- _Problem statement_
The required answer is a copy of each line in the entries below that includes "named".

Data extracted from a collection
----------
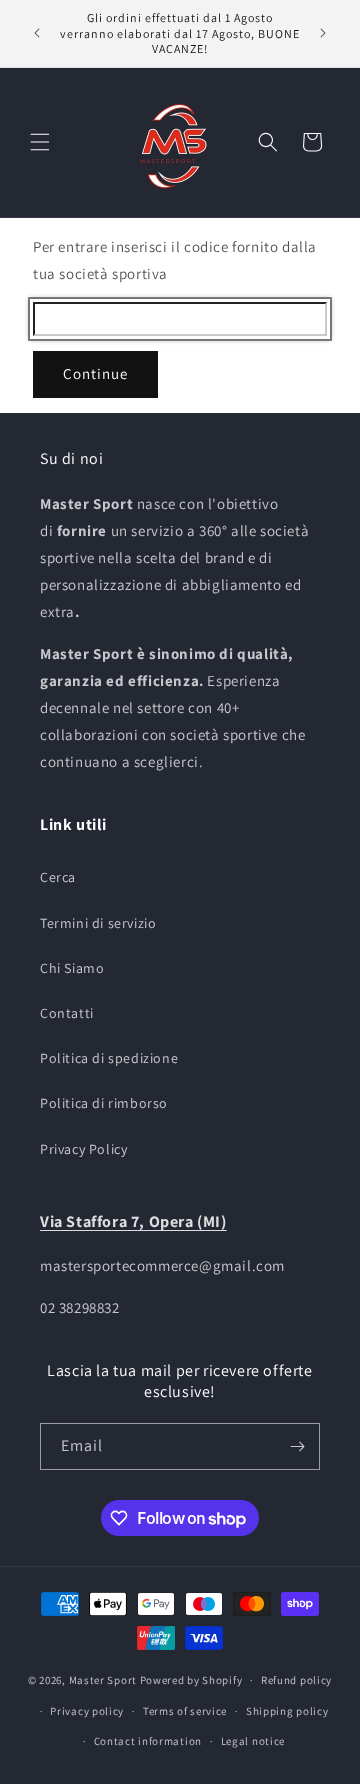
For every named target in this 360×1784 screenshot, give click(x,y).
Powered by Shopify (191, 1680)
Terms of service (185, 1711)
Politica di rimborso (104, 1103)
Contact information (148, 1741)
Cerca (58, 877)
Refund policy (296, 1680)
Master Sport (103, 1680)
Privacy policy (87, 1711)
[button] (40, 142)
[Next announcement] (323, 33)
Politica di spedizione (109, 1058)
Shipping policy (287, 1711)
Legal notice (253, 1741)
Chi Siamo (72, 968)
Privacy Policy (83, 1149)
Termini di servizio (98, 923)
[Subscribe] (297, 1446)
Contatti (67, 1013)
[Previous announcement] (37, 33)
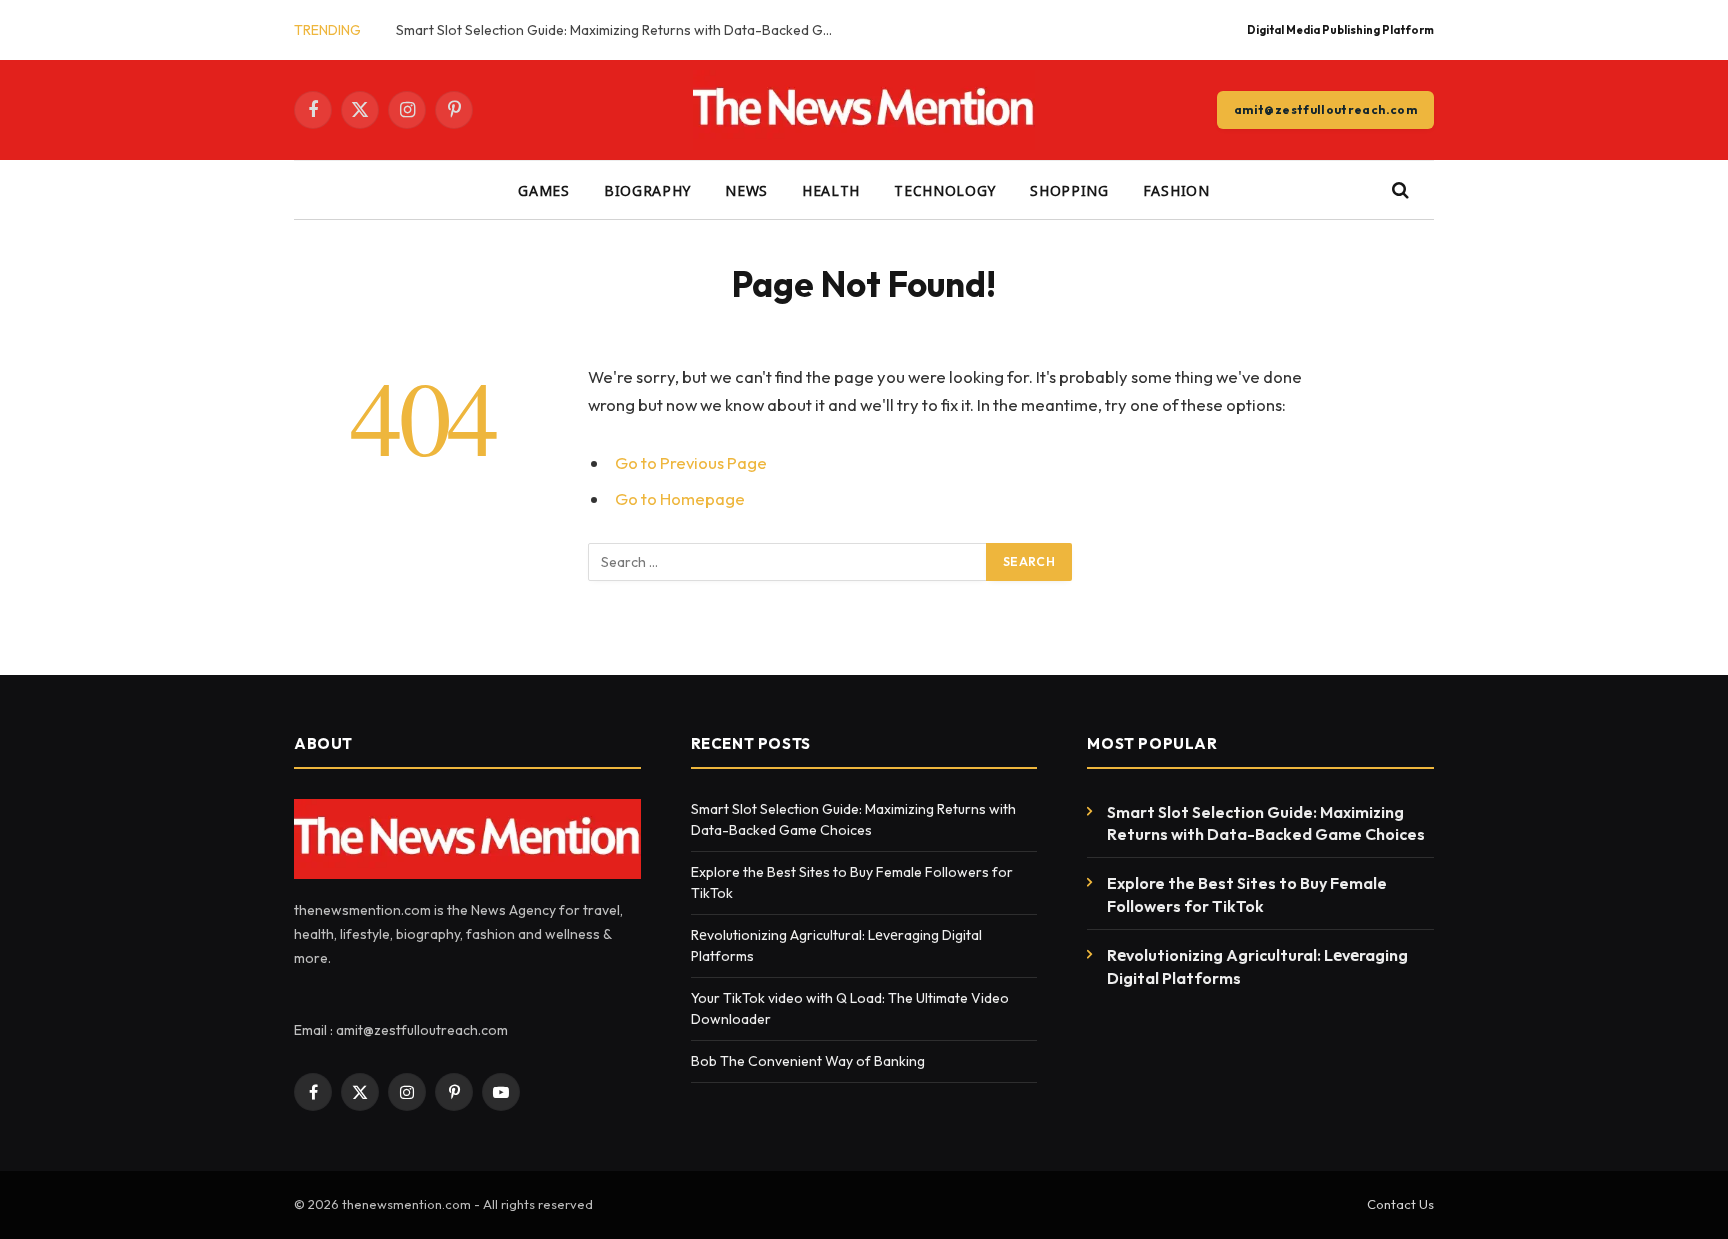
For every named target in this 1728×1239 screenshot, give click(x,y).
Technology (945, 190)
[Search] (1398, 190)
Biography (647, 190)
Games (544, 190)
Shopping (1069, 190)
----------
- _Written reply_
For every named target in this 360×1784 screenshot, give click(x,y).
For every named target in this 1728×1239 screenshot, give click(x,y).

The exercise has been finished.